塞西洛斯把手伸向那根顾白中透着些灰泽的分针。
掌心贴上去的瞬间,迷蒙混沌的神力沿着胳膊激到了头皮,塞西洛斯险些甩手撤开,五指松了松又猛地攥紧,捱过自掌心传来的不祥冷腻,发力撬动。
吱呀吱呀——
如同握冰,每与初蒙的软肋多接触一秒,塞西洛斯都能感觉到自己的身体正在被初蒙的混沌侵染。

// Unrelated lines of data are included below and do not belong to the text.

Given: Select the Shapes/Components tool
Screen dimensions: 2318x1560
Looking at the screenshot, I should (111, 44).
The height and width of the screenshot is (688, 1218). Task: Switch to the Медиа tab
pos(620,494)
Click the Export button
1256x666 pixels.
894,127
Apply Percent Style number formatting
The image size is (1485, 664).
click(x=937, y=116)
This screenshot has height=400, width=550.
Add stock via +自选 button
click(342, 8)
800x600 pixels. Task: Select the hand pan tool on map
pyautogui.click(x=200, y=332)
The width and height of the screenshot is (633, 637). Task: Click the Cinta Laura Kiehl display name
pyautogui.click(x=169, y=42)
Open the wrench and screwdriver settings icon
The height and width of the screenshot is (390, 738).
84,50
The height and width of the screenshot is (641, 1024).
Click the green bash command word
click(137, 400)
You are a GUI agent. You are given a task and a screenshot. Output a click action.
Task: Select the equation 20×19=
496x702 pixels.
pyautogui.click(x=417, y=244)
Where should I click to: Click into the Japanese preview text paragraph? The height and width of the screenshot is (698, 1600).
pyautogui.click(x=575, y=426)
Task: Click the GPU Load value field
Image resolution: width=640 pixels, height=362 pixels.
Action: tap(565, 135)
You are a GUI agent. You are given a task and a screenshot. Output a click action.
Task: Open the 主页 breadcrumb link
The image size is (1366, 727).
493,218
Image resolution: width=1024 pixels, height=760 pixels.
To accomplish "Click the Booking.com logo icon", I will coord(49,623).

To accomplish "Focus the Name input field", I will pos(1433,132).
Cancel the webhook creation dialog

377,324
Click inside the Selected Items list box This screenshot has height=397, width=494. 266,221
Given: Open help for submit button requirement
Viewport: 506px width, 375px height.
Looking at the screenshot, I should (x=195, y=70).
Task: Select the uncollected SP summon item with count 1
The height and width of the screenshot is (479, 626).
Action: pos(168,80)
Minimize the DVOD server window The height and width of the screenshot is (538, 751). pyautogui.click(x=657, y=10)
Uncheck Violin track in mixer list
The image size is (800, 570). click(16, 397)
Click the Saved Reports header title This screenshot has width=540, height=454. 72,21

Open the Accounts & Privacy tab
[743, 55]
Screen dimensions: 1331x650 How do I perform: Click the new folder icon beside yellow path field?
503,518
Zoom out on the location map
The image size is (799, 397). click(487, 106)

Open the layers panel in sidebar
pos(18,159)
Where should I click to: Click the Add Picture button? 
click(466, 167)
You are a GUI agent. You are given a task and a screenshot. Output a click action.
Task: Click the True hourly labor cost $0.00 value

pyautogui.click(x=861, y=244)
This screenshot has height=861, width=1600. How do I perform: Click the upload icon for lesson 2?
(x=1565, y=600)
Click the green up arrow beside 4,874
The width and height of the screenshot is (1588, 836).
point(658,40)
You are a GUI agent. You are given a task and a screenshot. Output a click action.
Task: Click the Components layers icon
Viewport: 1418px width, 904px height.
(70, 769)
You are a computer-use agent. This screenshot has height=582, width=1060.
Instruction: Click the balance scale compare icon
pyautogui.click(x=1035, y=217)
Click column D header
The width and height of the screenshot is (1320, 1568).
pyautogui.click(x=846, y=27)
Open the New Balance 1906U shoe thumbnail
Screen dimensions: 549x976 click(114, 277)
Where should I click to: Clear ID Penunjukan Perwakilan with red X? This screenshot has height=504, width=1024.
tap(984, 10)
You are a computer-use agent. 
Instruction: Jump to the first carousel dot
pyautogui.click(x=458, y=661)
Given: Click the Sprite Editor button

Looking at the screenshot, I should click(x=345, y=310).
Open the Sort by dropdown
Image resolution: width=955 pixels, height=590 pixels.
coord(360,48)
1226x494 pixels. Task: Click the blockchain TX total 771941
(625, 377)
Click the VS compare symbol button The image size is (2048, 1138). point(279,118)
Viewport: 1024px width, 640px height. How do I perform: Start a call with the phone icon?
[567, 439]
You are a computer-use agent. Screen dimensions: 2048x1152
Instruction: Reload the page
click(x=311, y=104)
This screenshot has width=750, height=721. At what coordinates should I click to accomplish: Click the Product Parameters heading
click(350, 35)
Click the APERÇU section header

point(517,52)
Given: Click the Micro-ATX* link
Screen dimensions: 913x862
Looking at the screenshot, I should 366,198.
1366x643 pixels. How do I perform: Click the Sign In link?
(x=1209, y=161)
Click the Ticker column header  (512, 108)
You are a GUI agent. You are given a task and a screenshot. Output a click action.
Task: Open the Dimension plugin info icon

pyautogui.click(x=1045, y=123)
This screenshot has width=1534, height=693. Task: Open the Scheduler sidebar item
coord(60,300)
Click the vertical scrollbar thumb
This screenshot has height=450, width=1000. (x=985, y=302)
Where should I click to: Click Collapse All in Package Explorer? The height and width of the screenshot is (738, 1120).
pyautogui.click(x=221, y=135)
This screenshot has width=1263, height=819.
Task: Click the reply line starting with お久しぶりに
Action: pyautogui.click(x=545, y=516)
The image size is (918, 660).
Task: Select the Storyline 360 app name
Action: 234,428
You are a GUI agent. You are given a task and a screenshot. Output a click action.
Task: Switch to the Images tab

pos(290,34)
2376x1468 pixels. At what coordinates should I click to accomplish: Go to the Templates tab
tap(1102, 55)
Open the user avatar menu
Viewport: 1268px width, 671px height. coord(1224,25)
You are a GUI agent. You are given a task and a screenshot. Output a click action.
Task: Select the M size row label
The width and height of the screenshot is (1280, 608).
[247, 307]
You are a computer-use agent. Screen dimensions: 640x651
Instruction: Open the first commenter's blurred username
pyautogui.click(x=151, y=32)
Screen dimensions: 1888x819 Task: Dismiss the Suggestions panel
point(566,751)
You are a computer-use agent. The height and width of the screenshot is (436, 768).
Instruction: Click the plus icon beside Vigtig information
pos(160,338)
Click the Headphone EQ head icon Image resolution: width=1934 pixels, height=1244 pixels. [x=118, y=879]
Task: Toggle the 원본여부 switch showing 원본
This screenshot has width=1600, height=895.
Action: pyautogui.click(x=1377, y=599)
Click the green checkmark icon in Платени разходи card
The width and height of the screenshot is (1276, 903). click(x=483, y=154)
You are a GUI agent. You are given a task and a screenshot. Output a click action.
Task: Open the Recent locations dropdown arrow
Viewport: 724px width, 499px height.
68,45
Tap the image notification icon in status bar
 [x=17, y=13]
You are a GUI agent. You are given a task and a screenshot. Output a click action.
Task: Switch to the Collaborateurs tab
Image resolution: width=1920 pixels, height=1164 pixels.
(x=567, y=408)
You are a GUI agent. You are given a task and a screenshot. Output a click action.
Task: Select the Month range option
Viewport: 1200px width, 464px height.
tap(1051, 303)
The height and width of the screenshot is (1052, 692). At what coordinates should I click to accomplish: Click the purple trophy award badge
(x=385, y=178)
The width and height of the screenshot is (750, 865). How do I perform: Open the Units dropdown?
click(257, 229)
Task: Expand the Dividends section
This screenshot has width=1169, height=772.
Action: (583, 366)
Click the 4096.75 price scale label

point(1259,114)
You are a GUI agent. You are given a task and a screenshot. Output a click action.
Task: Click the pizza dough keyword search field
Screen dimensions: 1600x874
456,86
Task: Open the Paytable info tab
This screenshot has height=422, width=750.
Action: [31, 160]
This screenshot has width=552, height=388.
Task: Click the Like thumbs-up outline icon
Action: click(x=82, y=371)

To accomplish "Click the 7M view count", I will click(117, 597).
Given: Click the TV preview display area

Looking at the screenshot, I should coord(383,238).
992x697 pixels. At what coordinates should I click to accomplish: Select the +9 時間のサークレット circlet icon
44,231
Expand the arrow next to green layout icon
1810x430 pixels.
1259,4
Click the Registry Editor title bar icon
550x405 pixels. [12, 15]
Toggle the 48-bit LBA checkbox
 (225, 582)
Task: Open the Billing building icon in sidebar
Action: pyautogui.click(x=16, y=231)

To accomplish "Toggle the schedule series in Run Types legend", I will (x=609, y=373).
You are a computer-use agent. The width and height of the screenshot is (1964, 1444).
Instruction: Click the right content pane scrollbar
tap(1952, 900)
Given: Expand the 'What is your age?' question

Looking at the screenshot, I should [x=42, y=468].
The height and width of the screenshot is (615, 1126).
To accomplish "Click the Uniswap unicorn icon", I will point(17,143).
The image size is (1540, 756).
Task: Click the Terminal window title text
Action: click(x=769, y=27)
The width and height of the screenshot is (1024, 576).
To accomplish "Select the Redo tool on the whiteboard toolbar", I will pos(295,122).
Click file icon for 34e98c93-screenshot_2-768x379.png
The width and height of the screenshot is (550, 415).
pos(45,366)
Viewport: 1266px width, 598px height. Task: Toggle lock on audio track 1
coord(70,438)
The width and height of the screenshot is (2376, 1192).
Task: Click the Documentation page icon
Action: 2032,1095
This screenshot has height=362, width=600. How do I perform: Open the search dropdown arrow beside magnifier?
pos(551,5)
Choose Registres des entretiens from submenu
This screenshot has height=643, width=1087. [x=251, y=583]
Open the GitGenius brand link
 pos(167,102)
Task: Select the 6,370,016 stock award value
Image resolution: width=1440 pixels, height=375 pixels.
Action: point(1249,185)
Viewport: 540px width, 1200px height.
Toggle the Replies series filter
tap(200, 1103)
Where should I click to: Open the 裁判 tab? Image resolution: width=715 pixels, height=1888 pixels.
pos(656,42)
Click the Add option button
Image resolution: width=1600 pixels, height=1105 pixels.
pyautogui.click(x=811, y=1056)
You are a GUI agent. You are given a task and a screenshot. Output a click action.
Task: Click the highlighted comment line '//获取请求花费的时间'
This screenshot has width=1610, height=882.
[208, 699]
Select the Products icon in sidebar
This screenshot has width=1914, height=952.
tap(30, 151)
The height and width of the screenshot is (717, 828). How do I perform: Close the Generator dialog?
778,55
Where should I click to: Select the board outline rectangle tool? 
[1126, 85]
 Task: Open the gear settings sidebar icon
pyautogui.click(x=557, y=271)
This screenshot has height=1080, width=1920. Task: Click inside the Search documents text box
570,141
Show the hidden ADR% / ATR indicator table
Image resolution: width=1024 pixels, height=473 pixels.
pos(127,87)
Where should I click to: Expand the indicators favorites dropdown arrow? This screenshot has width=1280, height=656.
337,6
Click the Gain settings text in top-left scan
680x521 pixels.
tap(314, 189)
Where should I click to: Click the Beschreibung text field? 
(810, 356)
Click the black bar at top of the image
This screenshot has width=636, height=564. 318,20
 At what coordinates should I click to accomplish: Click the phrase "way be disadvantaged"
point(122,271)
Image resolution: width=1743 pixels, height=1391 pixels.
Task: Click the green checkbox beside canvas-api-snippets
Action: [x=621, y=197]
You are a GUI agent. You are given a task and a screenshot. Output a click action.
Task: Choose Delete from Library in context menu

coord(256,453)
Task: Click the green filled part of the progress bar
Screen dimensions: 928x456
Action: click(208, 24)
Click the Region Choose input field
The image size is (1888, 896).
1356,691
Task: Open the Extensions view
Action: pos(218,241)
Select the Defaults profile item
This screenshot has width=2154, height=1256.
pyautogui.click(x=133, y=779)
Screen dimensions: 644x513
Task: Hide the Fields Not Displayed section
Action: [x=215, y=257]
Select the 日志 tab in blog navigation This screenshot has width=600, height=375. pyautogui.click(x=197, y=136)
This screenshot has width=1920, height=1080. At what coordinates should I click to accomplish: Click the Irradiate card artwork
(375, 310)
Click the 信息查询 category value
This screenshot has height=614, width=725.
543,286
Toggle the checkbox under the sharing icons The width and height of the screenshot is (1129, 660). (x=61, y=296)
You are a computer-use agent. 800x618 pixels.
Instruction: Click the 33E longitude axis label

手臂逐渐僵麻,思绪时不时地雾散,塞西洛斯缓了缓咬紧轻颤着的牙关,将已经歪斜的肋骨往上撬到极致,然后猛地往下一按——
黑色的丝绦如同细密的雨线自世界之外的垂下,切割着世界。
黑鸟群集,飞过天际时像是层集的乌云,将天光遮得一丝不透。
中土的大地在初蒙在外的挤压下,崩裂成了几大板块,板块的边缘翘起、陷落,夹在中间的是深达世界之外的深渊。
吱呀——
某块陷落的板块倾斜的角度加剧,一名滚落到板块边缘的幼童顺着地面的坡度往深不见底的断裂处滚去。
一道风声呼啸而过,提雅在幼童的半边身体都掉落下去的瞬间,将其捞起,振翅高飞,将幼童安安稳稳地倚到了一处山壁上。
到处都在碎裂,就连神国也在错位。
天空中的裂隙几乎连成一片,形成了一个巨大的缺口,初蒙庞大的身躯像是秋日清晨挂在树叶上的露珠,从缺口处往下坠凝。
光是看上一眼,提雅就觉得心胆俱寒——要不是有光明神大人的屏障撑着,光是初蒙躯体挤入世界形成的重压,就足以将弱小如她的人或神祇压成肉泥。